In einem Open-Box-System, das von Brokern verwendet wird, kann ein Händler alle notierten Preise hören. ob das Gebot ausgeführt oder das Angebot (Ask) angenommen wurde; und der Preis, der folgte. Was dem Händler verborgen bleibt, sind die Beträge bestimmter Gebote und Angebote und die Namen der Banken, die die Preise anzeigen. Die Preise waren vertraulich und die Käufer und Verkäufer anonym.

In Zeiten des Internets haben viele Broker ihren Kunden den Zugriff auf ihre Konten und den Handel über elektronische Plattformen (meistens über proprietäre Software) und Computeranwendungen ermöglicht.

Direkter Handel

Der direkte Handel basiert auf der Ökonomie der Gegenseitigkeit. Alle Teilnehmer am Devisenmarkt - eine Bank, die einen Preis festlegt, glaubt, dass die andere Bank, die sich an sie wendet, einvernehmlich antwortet und ihren eigenen Preis festlegt, wenn sie sich an die Bank wendet. Direkter Handel bietet mehr Handlungsspielraum als der Handel auf dem Maklermarkt. Manchmal nutzen Händler diese Eigenschaft.

Der direkte Handel erfolgte bisher telefonisch. Dies führte zu Fehlern, die nicht identifiziert und behoben werden konnten. Mitte der 1980er Jahre kam es zu einem Übergang vom direkten Handel zu Handelssystemen.

Handelssysteme sind Computer, die die beteiligten Banken auf der ganzen Welt miteinander verbinden. Jeder Computer ist mit einem Terminal verbunden. Das Herstellen einer Verbindung zu einer Bank über ein Handelssystem ist viel schneller als das Herstellen einer Verbindung über ein Telefon. Die Handelssysteme werden von Tag zu Tag sicherer. Die Leistungsfähigkeit des Handelssystems zeichnet sich durch Schnelligkeit, Sicherheit und Zuverlässigkeit aus. Der Händler ist in ständigem visuellen Kontakt mit den Informationen, die sich auf seinem Terminal / Monitor ändern. Es ist bequemer mit diesen Informationen umzugehen, als sie während der Vermittlungen und Gespräche zu hören.

Viele Banken setzen eine Kombination aus Brokern und Direkthandelssystemen ein.

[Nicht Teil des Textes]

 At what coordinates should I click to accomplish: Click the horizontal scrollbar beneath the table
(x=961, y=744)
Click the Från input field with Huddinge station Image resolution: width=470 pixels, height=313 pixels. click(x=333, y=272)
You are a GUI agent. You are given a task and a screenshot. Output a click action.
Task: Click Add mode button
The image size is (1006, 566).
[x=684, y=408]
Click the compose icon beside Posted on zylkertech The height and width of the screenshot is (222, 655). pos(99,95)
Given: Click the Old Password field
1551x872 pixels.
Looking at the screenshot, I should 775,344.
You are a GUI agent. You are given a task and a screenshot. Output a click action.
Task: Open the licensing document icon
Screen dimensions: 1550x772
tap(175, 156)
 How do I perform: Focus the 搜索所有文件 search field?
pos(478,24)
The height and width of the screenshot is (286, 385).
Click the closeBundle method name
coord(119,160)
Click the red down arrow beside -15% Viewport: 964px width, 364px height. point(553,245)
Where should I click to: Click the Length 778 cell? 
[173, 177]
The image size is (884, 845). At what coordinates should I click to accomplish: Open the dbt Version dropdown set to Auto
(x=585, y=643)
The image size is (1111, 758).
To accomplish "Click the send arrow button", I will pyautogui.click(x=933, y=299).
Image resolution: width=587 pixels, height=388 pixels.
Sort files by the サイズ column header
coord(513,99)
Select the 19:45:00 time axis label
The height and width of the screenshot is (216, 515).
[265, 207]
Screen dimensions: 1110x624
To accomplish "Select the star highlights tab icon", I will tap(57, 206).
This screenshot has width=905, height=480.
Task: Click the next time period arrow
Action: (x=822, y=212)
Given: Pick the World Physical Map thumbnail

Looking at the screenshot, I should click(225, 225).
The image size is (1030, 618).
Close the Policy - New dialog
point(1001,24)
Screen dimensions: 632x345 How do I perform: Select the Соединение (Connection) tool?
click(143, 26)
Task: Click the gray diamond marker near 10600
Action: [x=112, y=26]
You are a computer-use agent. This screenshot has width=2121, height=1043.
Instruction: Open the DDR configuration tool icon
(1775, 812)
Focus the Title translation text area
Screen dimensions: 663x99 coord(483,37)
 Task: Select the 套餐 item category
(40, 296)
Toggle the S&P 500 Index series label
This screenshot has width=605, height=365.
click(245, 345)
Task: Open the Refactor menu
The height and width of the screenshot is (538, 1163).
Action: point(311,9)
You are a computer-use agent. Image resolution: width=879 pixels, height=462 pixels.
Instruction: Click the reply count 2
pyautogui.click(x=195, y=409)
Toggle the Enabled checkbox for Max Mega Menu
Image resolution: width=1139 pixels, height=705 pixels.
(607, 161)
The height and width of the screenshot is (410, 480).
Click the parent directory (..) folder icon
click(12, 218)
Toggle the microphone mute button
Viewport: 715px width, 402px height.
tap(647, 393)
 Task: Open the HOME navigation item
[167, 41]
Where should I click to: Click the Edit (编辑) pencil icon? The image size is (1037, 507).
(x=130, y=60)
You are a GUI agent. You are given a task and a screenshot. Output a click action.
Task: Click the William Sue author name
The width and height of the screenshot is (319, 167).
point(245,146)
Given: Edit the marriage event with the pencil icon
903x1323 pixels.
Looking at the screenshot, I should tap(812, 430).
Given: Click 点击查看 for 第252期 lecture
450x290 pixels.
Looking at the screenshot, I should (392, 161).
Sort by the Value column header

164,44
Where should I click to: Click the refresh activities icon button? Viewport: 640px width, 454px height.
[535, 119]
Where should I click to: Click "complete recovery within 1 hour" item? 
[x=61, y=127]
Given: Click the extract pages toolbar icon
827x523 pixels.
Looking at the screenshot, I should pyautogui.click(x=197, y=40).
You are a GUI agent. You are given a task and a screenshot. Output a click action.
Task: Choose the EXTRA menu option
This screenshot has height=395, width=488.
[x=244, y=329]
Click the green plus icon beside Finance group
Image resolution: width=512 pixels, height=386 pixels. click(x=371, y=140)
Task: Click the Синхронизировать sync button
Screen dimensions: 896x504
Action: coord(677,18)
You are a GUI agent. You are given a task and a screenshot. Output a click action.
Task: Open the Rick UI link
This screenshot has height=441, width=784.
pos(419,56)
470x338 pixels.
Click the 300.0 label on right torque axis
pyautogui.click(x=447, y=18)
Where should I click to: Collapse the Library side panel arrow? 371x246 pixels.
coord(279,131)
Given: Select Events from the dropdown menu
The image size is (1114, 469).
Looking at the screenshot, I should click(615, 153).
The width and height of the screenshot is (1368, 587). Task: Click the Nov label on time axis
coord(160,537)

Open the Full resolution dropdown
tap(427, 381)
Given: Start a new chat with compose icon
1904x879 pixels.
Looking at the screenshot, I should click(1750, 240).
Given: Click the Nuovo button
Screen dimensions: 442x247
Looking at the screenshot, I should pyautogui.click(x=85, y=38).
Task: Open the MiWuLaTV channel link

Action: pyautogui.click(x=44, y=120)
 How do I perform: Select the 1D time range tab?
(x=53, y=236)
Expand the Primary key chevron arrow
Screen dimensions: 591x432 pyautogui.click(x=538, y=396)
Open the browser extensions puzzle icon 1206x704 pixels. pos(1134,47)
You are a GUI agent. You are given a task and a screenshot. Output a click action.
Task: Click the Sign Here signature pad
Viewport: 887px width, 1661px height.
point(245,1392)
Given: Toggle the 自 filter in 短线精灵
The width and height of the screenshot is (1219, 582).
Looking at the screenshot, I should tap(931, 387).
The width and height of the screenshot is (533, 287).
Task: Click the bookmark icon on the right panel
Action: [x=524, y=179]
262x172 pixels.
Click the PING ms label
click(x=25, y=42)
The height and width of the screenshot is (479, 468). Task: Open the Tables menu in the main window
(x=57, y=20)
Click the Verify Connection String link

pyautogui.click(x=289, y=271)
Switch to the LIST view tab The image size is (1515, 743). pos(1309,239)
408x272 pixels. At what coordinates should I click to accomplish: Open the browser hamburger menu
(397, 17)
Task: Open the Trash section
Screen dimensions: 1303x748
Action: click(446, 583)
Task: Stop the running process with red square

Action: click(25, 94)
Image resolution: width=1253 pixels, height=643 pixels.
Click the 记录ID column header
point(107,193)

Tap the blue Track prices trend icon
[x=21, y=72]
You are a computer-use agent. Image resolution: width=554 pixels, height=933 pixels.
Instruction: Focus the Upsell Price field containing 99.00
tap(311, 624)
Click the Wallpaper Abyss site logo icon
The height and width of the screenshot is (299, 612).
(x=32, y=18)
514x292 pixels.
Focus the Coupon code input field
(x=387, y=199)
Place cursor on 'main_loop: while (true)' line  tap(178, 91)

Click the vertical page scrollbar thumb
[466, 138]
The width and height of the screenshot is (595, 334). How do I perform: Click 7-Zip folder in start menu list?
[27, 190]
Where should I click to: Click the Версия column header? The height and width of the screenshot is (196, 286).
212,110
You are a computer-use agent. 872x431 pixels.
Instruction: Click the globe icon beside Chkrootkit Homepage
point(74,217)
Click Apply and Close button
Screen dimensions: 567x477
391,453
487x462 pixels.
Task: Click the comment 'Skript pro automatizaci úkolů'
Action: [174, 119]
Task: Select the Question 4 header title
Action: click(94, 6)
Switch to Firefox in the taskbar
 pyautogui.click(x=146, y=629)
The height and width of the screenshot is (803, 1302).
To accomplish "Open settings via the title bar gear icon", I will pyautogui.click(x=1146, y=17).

Beide Methoden können von derselben Bank, jedoch nicht auf demselben Markt angewendet werden.

Passende Systeme

Matching-Systeme unterscheiden sich erheblich von Handelssystemen. Matching-Systeme sind anonym und einzelne Händler handeln gegen den Rest des Marktes, ähnlich wie der Handel auf dem Brokermarkt, aber im Gegensatz zu Handelssystemen, bei denen der Handel nicht anonym ist und eins zu eins erfolgt. Im Gegensatz zum Broker-Markt gibt es keine Person, die die Preise auf den Markt bringt, und die Liquidität ist zeitweise begrenzt.

Die verschiedenen Merkmale von Matching-Systemen sind - Geschwindigkeit, Sicherheit und Zuverlässigkeit wie bei unserem Handelssystem. Ein Vorteil des Matching-Systems besteht darin, dass Kreditlinien automatisch von den Systemen verwaltet werden.

Auf dem Interbankenmarkt handeln Händler direkt und komplementär mit Handelssystemen, Matching-Systemen und Brokern.